Virtual Lab Inspires Mad Scientists of the Future

Image

When I was younger, I used to play at being a mad scientist. My scientific endeavours ranged from George’s Marvellous Medicine style concoctions – mixing a little bit of everything I could get my hands on together in a container (though not, thankfully, feeding it to my brother) – to hiding foodstuffs in corners and watching them go mouldy (sorry Mum). It goes without saying that I also built time machines and spaceships. I suppose I was rather an interdisciplinary scientist, but then all the good ones on TV are.

So when I started secondary school and had a WHOLE CLASS dedicated to science, you may have expected me to be disappointed by the rather pedestrian experiments, after all there were no time machines. However, these experiments tended to work and have interesting results, so that I needed a lot less imagination (the use of which had become rather uncool on moving up to the big school). Iodine turns black when you drop it on potatoes! The enzymes in liver make hydrogen peroxide go all foamy!

The more advanced my scientific education got, however, the less the experiments seemed to work. Of course, any scientist reading this will note that a true experiment doesn’t work or not work, but what I mean is that these pre-prescribed experiments were supposed to be repeatable and had an expected outcome that was meant to demonstrate a principal. Sometimes nothing happened because my lab partner and I were not paying attention/melting things with Bunsen burners (a learning experience).

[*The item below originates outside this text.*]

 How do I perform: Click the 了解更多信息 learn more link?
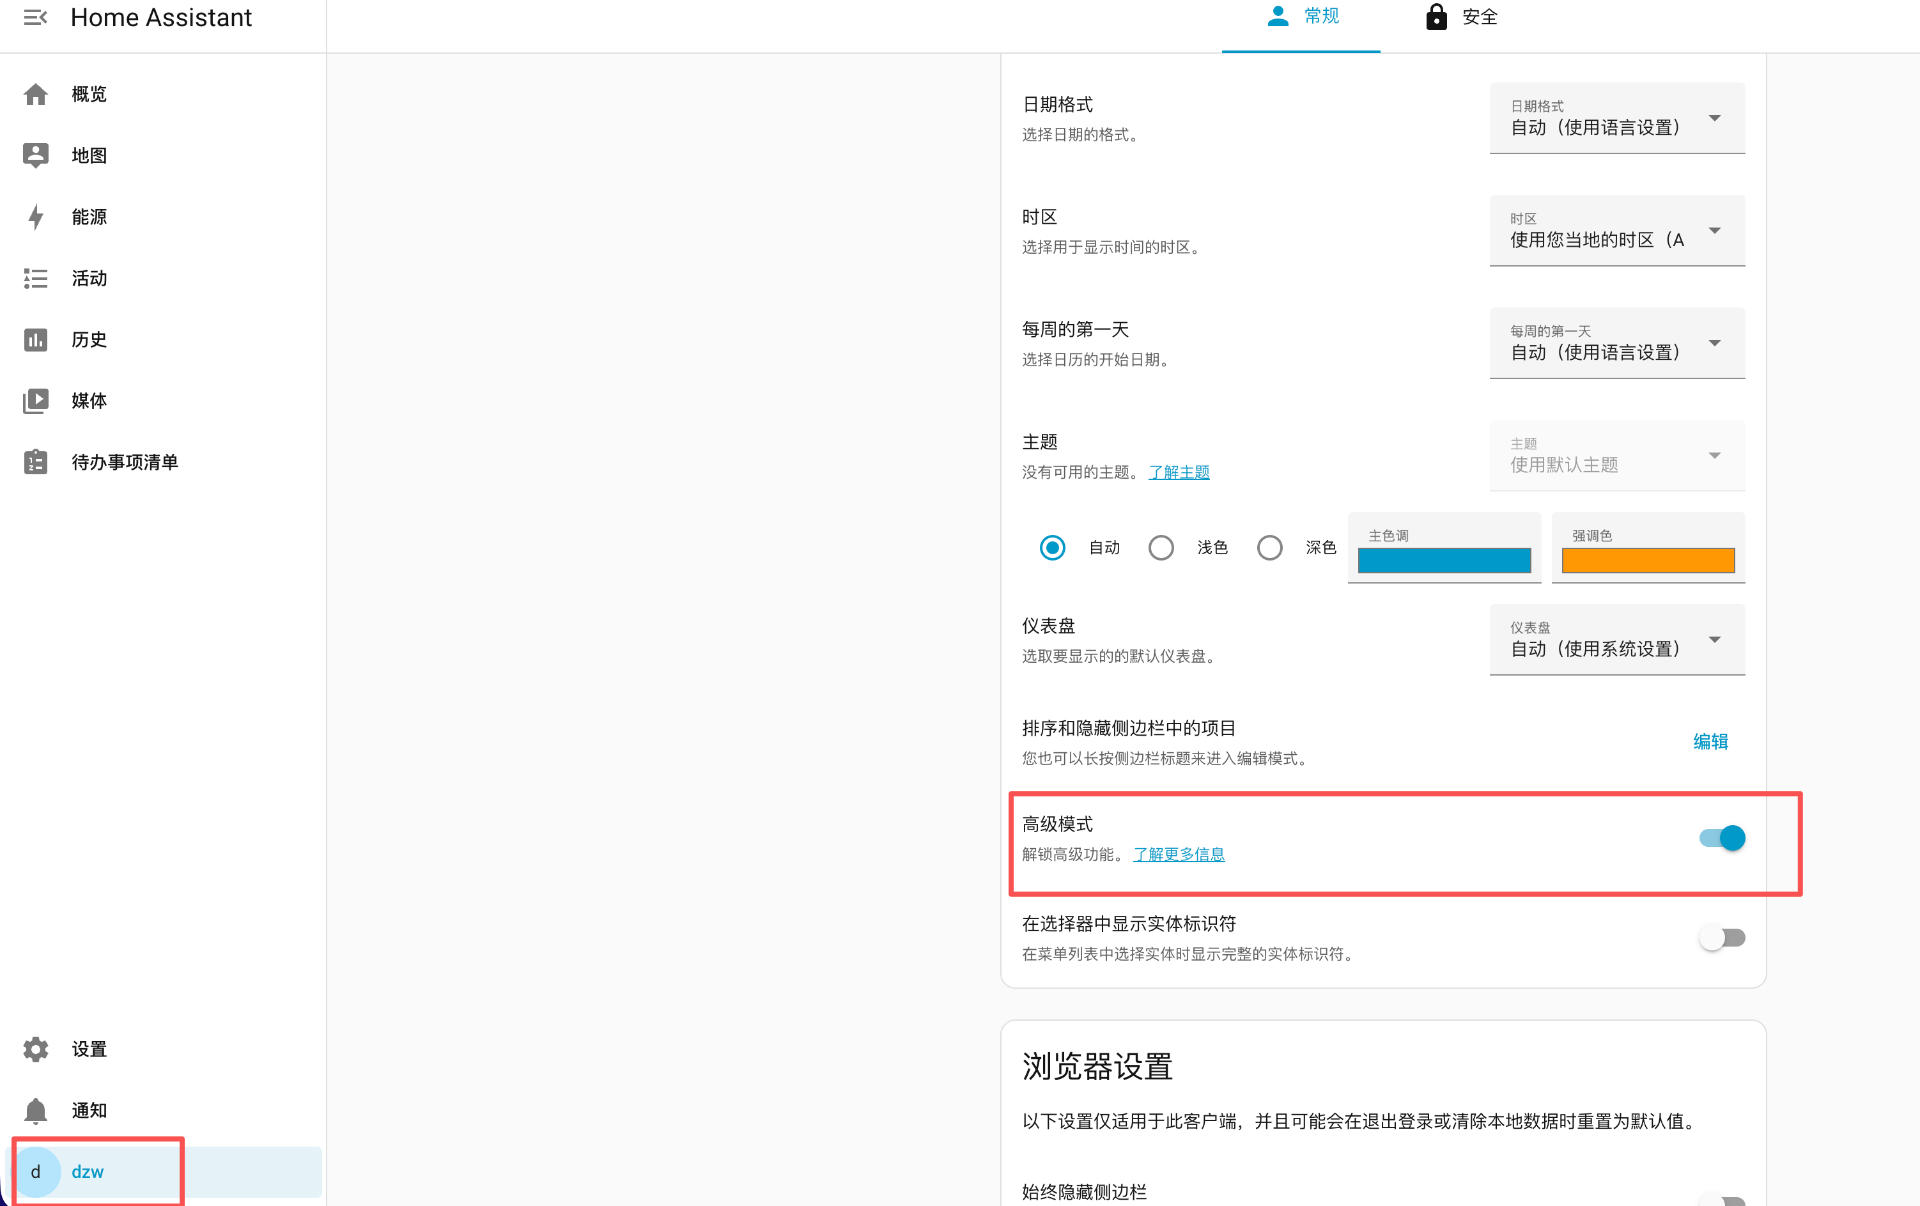[1178, 854]
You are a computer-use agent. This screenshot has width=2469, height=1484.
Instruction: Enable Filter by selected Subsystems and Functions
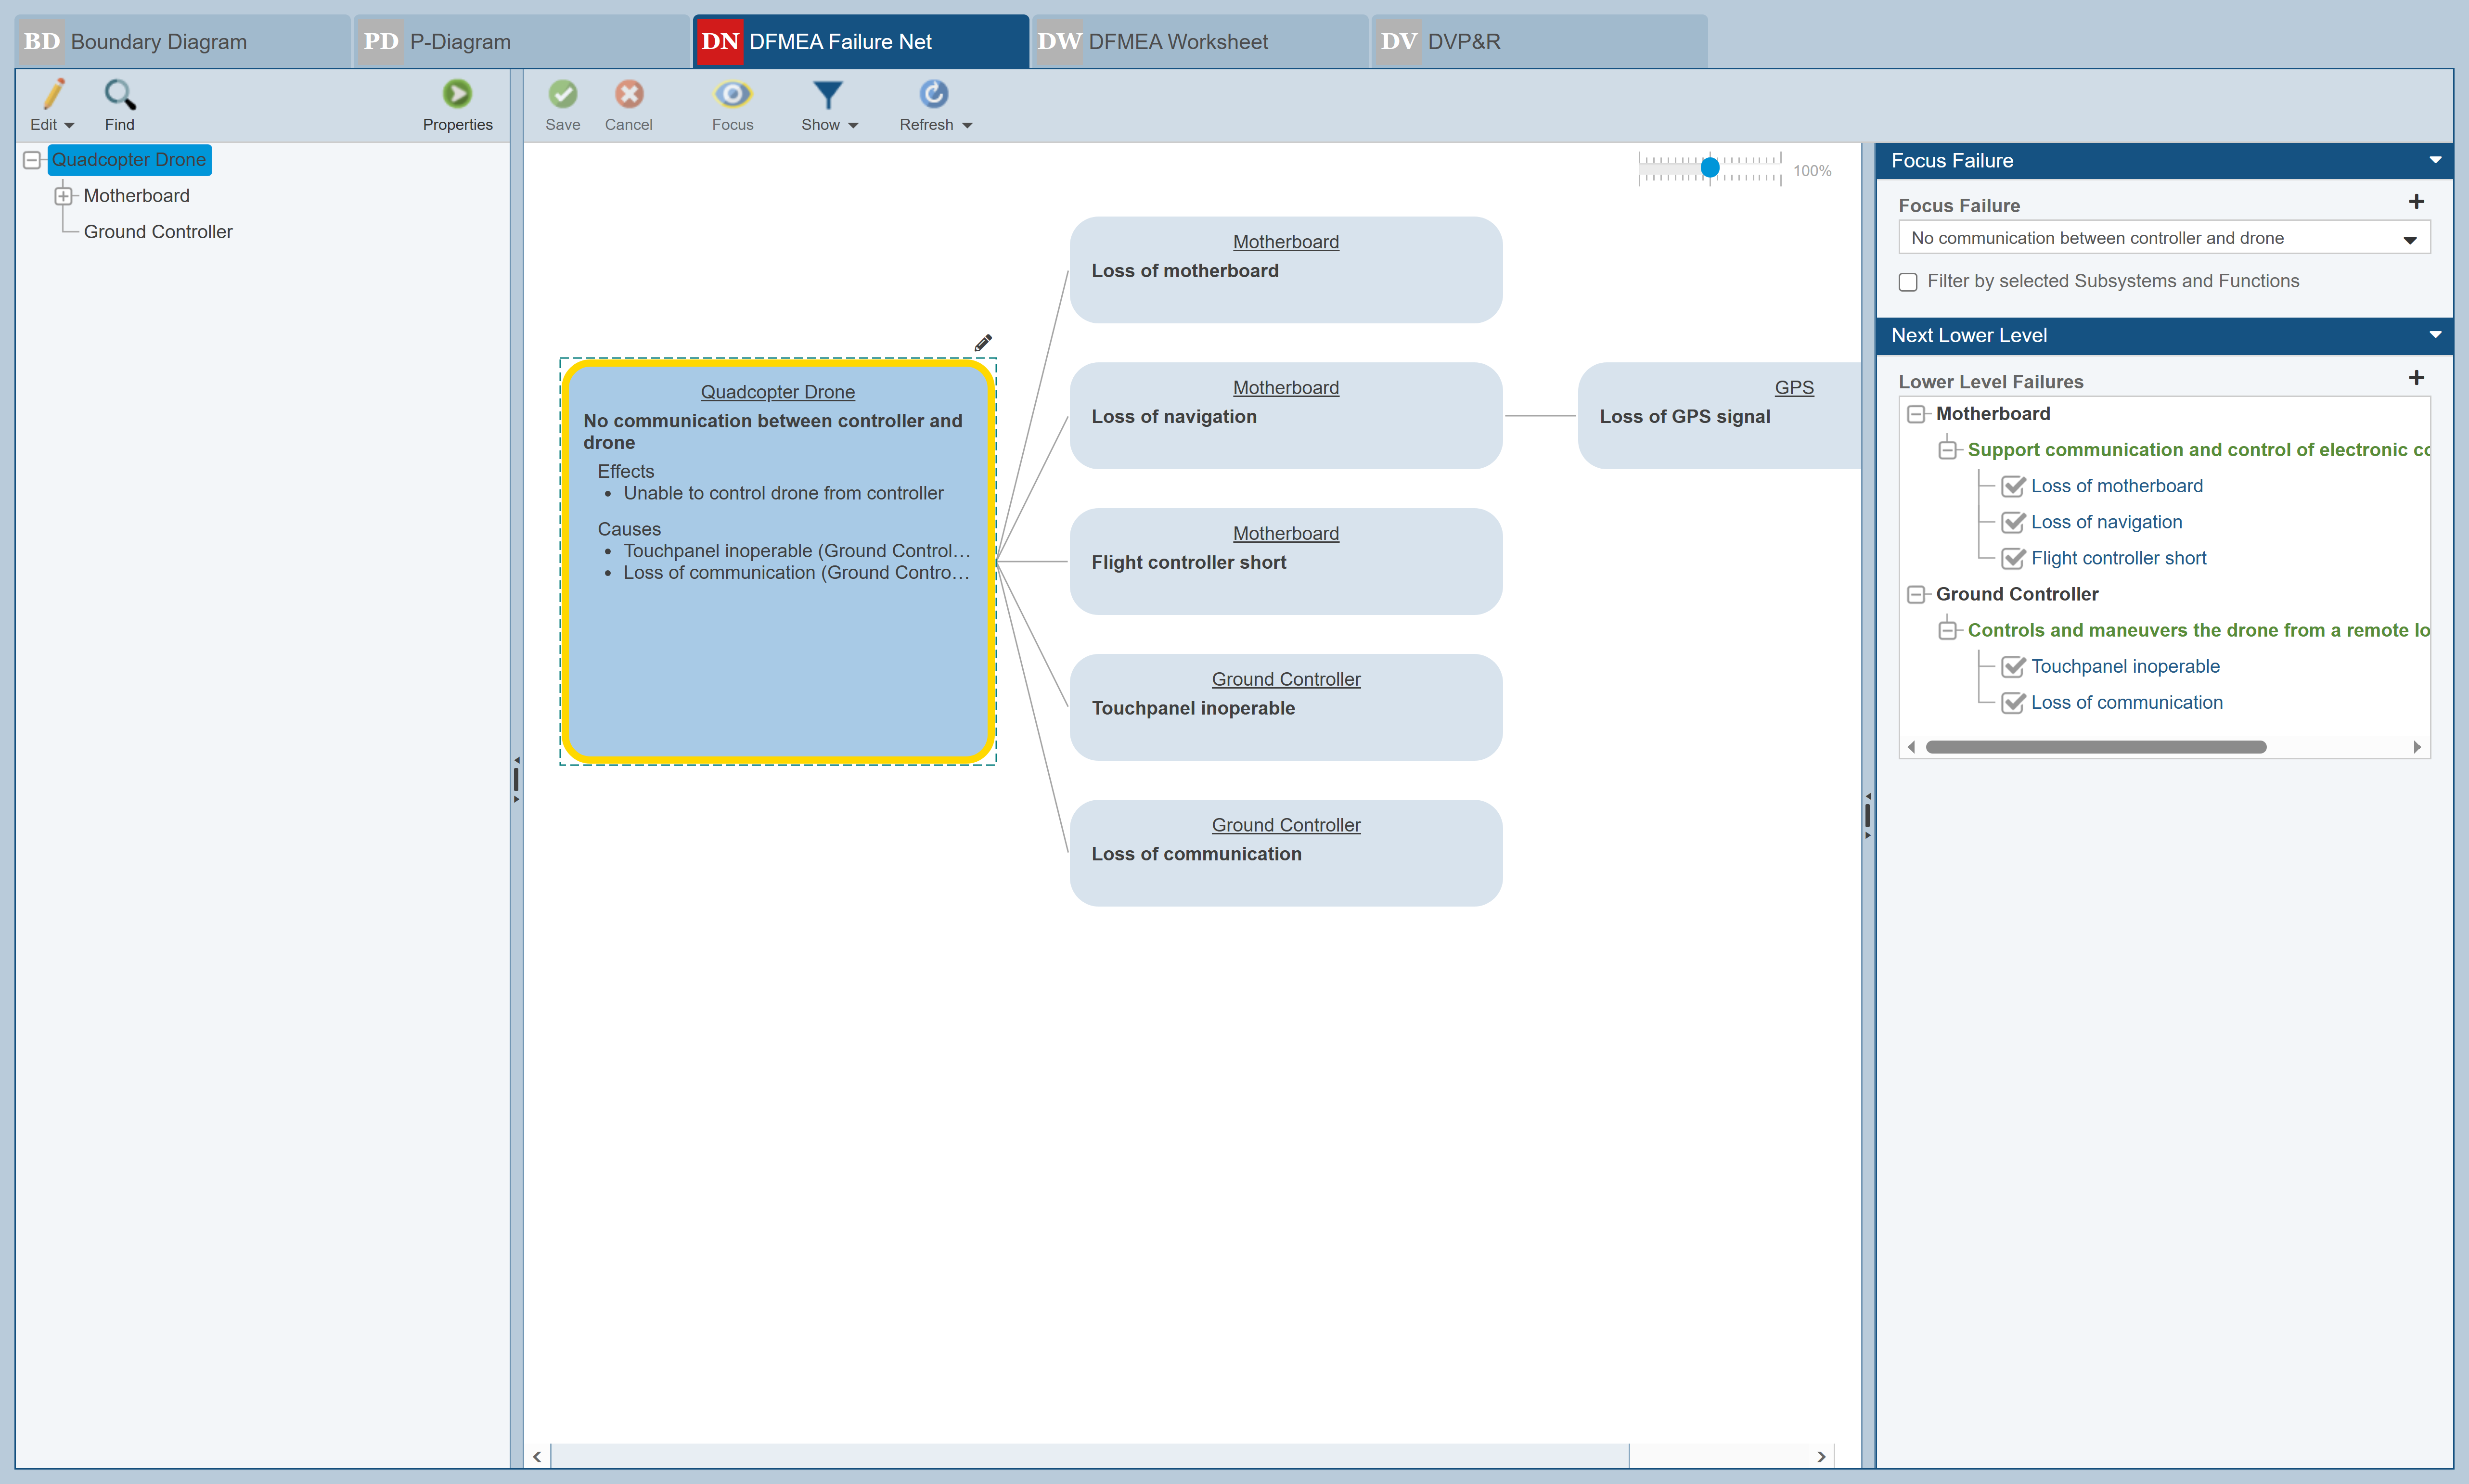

However, sometimes this was due to antique laboratory equipment or reagents (frustrating, but also preparation for later laboratory disappointments). Whilst at school I went on two work placements in real laboratories, and was in over my head. The laboratory equipment was as far from what I knew from school as a potato is from a time machine. Whilst I had found secondary school science very entertaining, it was these work placements that really gave me a glimpse of how exciting a scientific career could be.

Early university labs got a bit more upmarket, but more often than not were disconnected to front line science. Of course, practical labs are can be very useful for illustrating textbook principals and teaching the basics of lab science and experimental design. Label your tubes! Write everything down! Don’t pick your nose! Perhaps the disconnect is less obvious in ecology (I hear they still use quadrats, though data analysis has moved on significantly) but the gap between real life molecular biology, biochemistry and especially biotechnology and those in the undergraduate practicals is often vast.  This is in no way the fault of the universities.  Large, safe, reproducible experiments that teach students something are very difficult to organise.  Most notably, laboratory equipment is very expensive to obtain and maintain. It’s no wonder that universities don’t want 500 undergraduates wearing their safety goggles backwards and shouting “great Scott!” next to next generation sequencing apparatus. During my PhD, I gave a brief talk to early stage biology undergraduates about the methods I was employing for my research (since I didn’t actually have any results yet). Many came to me afterwards saying how exciting it was to see the application of what they were learning in classes, and I like to think that this inspired some of them.  Such talks from researchers are certainly valuable to bridge the gap between undergraduate and career science, but at the end of the day are just another lecture to sit through with a hangover. What is really needed is something more interactive.

Image

And then there was Labster – a “3D learning environment based on a virtual lab”. Not only do you get to muck about with a million dollars worth of laboratory equipment, but you get to solve cases based on real life problems. Science! Videogames! CSI! Naturally, I had to have a go (for research purposes of course). To my shame, upon picking up a sample in my virtual pipette, I was reminded that I couldn’t use the same pipette tip to pick up another sample. I also took great pleasure in causing an explosion without any life or career threatening repercussions (in retrospect, maybe not a good example to set young scientists). Certainly, it can’t help develop awesome motor skills required for superstar pipette usage (just saying), and it won’t teach you to open a falcon tube with one hand, but it can show you what you need to put in your PCR reaction (although it does remind you that you have forgotten your template BEFORE you run the PCR, go off to lunch, cast and run your gel and find out there’s nothing in your lanes).

Labster also goes one better, because whilst the PCR is running it shows you what is going on in those tiny tubes filled with clear liquid (molecular biology seems to be 90% pipetting clear liquid about) through some pretty striking animations. Many lucky people can run hundreds of PCRs with no trouble and never have to really understand (or remember) what’s going on at each step, but I can’t stress how important it is to visualise these steps when troubleshooting. To keep you on your toes, there are questions following each procedure, to make sure that you really do understand what is going on.

ImageImage

It’s not just PCR. You also have access to, for example, a fermentor and chromatography and DNA sequencing equipment. The cases you get to solve range from my favourite CSI case – a whodunnit involving blood samples – to a medical genetics cases, and are developing all the time. You don’t have to be a geek to find it really cool, though it helps.

Image

Labster is a unique and valuable learning experience that connects classroom theory with the biotech industry, and could help to make scientists of the kids that are currently hoping their mum won’t find the mouldy Philadelphia behind the radiator.